Pour le Global Times, dont le discours n’était cependant pas repris par les organes officiels que sont Xinhua et le Quotidien du Peuple, les États-Unis ne parvenaient pas à se libérer de leur « mentalité de guerre froide » et ne voyaient pas les avantages sur le long terme d’une coopération sans arrière pensée avec la Chine. Pour le Global Times, Obama a certes formellement accepté les termes d’une « nouvelle relation de puissance avec la Chine », mais la bascule du « pivot » vers le Pacifique occidental montre qu’il n’en a pas compris le fondement.

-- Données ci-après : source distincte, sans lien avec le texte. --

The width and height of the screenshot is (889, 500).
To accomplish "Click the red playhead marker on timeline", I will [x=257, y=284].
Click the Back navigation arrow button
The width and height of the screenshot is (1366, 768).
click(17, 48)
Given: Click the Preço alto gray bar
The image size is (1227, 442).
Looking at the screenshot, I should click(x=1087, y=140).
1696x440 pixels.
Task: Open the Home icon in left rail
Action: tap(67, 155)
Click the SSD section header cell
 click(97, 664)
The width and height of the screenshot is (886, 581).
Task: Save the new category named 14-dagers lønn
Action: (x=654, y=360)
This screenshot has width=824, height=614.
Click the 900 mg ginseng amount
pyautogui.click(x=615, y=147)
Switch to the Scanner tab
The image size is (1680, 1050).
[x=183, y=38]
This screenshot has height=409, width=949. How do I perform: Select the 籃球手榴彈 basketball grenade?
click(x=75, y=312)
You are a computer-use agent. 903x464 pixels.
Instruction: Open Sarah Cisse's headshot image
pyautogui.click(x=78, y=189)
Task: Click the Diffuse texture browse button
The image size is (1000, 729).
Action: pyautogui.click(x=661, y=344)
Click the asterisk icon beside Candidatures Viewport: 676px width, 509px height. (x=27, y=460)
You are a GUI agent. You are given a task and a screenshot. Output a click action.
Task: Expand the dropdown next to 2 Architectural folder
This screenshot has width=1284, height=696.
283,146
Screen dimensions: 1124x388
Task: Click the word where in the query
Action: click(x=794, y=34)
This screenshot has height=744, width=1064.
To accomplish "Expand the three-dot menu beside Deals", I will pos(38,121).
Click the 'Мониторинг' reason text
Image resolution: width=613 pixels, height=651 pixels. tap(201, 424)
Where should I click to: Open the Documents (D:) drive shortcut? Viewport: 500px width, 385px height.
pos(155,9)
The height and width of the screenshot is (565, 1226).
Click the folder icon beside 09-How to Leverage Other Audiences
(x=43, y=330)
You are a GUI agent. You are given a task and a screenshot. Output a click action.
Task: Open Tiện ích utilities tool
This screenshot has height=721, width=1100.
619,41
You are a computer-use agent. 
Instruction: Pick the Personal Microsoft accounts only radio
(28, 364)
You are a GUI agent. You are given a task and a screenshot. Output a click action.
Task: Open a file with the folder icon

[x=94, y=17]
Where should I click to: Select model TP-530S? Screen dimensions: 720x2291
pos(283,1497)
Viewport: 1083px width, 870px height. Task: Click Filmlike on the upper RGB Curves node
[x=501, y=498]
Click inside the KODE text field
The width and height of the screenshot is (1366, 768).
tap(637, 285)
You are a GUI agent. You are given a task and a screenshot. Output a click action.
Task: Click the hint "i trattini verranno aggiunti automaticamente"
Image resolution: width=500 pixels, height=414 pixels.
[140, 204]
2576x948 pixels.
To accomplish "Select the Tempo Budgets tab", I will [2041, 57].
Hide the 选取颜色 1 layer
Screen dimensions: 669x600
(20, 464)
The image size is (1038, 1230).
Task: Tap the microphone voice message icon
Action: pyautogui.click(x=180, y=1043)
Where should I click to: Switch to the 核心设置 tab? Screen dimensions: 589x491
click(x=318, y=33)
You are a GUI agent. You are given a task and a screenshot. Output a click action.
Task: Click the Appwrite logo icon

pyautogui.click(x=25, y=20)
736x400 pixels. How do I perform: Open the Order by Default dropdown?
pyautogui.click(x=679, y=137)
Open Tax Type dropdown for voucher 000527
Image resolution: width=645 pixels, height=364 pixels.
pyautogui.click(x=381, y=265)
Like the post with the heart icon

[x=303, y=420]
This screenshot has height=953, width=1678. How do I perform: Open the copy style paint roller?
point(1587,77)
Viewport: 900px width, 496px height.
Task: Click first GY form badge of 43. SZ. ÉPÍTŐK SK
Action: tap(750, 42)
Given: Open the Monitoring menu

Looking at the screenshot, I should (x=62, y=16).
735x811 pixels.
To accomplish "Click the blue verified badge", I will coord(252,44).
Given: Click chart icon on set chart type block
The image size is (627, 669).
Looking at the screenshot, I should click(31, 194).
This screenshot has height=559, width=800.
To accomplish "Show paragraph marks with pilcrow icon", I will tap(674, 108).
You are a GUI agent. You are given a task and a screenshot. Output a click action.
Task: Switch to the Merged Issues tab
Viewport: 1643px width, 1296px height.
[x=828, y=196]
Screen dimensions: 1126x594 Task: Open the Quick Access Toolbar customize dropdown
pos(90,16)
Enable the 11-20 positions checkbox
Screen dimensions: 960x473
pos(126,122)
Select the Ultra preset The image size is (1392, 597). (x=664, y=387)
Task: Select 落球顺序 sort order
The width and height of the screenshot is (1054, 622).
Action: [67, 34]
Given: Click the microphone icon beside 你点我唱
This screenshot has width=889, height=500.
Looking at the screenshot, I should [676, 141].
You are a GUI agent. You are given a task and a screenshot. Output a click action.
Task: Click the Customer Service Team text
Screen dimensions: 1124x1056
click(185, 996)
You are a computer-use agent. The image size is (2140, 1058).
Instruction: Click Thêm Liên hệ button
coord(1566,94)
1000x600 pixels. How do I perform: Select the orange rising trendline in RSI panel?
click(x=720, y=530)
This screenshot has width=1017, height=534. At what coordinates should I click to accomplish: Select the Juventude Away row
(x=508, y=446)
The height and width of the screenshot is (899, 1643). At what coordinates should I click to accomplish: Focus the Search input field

Photo : Le 9 septembre, Susan Rice, la Conseillère américaine pour la sécurité était reçue à Pékin par le Président Xi Jinping, le MAE Wang Yi, Yang Jiechi conseiller d’État pour les Affaires extérieures, ancien ambassadeur à Washington et le général Fan Chanlong, membre du Bureau Politique et premier vice-président de la Commission Militaire Centrale.

Alors que le 9 septembre Xi Jinping recevait à Pékin Susan Rice, Conseillère pour la Sécurité Nationale du président Obama afin d’éloigner le spectre d’un dérapage militaire, avec de probables discussions sur le droit des États-Unis d’effectuer des missions de surveillance maritimes et aériennes dans et au-dessus de la ZEE chinoise, la critique du Global Times renvoyait aussi au rejet par le pouvoir chinois de la présence militaire américaine dans la région et à sa volonté de tenir à distance les influences politiques occidentales sur les affaires internes chinoises.

Parallèlement aux réformes économiques et à lutte contre la corruption, cette crispation anti-occidentale s’exprime en Chine même par le durcissement contre ceux qui remettent en cause le magistère du Parti.

A cet égard Hong Kong devient un enjeu de pouvoir que le Parti ne peut pas perdre. L’alourdissement de la main du régime sur la R.A.S servira de mise en garde à la dissidence politique chinoise. En Chine une bonne partie de l’opinion dont le nationalisme est attisé par le pouvoir et qui s’offusque de « l’arrogance » et de la tendance séparatiste des Hongkongais, appuiera le durcissement de la ligne de Pékin dans la R.A.S.